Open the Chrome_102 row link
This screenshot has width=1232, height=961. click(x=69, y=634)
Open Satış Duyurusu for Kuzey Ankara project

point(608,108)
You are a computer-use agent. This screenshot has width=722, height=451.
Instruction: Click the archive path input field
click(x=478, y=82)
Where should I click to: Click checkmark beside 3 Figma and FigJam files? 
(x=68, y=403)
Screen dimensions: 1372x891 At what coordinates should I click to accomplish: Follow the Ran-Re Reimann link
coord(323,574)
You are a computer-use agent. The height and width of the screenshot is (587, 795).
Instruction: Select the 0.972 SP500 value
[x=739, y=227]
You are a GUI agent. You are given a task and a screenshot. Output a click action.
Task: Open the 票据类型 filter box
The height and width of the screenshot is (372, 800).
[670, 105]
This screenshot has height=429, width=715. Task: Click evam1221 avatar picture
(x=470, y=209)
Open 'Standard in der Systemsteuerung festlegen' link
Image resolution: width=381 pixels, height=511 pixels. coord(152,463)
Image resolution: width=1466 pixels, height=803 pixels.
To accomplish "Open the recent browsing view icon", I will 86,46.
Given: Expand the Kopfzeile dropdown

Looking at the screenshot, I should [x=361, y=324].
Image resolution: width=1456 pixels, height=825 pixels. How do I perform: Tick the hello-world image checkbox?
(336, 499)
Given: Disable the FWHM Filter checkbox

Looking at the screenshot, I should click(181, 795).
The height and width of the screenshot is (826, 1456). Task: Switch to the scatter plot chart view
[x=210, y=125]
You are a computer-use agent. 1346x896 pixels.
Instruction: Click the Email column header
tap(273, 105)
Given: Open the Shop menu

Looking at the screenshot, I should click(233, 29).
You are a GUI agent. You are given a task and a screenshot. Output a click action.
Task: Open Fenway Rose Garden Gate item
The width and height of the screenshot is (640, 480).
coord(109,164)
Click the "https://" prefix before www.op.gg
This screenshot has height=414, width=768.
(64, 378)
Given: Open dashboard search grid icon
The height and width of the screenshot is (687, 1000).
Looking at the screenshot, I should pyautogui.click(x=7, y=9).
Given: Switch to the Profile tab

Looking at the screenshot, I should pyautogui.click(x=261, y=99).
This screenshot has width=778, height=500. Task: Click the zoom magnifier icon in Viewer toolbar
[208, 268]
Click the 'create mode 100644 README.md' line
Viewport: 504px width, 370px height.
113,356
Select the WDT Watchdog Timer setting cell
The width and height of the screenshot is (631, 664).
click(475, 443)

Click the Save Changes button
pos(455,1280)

Do this:
Lay out every line of the records above as a numbered list, leaving out the blank lines.

Task answer:
1. Open the Chrome_102 row link
2. This screenshot has width=1232, height=961. click(x=69, y=634)
3. Open Satış Duyurusu for Kuzey Ankara project
4. point(608,108)
5. You are a computer-use agent. This screenshot has width=722, height=451.
6. Instruction: Click the archive path input field
7. click(x=478, y=82)
8. Where should I click to: Click checkmark beside 3 Figma and FigJam files? 
9. (x=68, y=403)
10. Screen dimensions: 1372x891 At what coordinates should I click to accomplish: Follow the Ran-Re Reimann link
11. coord(323,574)
12. You are a computer-use agent. The height and width of the screenshot is (587, 795).
13. Instruction: Select the 0.972 SP500 value
14. [x=739, y=227]
15. You are a GUI agent. You are given a task and a screenshot. Output a click action.
16. Task: Open the 票据类型 filter box
17. The height and width of the screenshot is (372, 800).
18. [670, 105]
19. This screenshot has height=429, width=715. Task: Click evam1221 avatar picture
20. (x=470, y=209)
21. Open 'Standard in der Systemsteuerung festlegen' link
22. Image resolution: width=381 pixels, height=511 pixels. coord(152,463)
23. Image resolution: width=1466 pixels, height=803 pixels.
24. To accomplish "Open the recent browsing view icon", I will 86,46.
25. Given: Expand the Kopfzeile dropdown
26. Looking at the screenshot, I should [x=361, y=324].
27. Image resolution: width=1456 pixels, height=825 pixels. How do I perform: Tick the hello-world image checkbox?
28. (336, 499)
29. Given: Disable the FWHM Filter checkbox
30. Looking at the screenshot, I should click(181, 795).
31. The height and width of the screenshot is (826, 1456). Task: Switch to the scatter plot chart view
32. [x=210, y=125]
33. You are a computer-use agent. 1346x896 pixels.
34. Instruction: Click the Email column header
35. tap(273, 105)
36. Given: Open the Shop menu
37. Looking at the screenshot, I should click(233, 29).
38. You are a GUI agent. You are given a task and a screenshot. Output a click action.
39. Task: Open Fenway Rose Garden Gate item
40. The width and height of the screenshot is (640, 480).
41. coord(109,164)
42. Click the "https://" prefix before www.op.gg
43. This screenshot has height=414, width=768.
44. (64, 378)
45. Given: Open dashboard search grid icon
46. The height and width of the screenshot is (687, 1000).
47. Looking at the screenshot, I should pyautogui.click(x=7, y=9).
48. Given: Switch to the Profile tab
49. Looking at the screenshot, I should pyautogui.click(x=261, y=99).
50. This screenshot has width=778, height=500. Task: Click the zoom magnifier icon in Viewer toolbar
51. [208, 268]
52. Click the 'create mode 100644 README.md' line
53. Viewport: 504px width, 370px height.
54. 113,356
55. Select the WDT Watchdog Timer setting cell
56. The width and height of the screenshot is (631, 664).
57. click(475, 443)
58. Click the Save Changes button
59. pos(455,1280)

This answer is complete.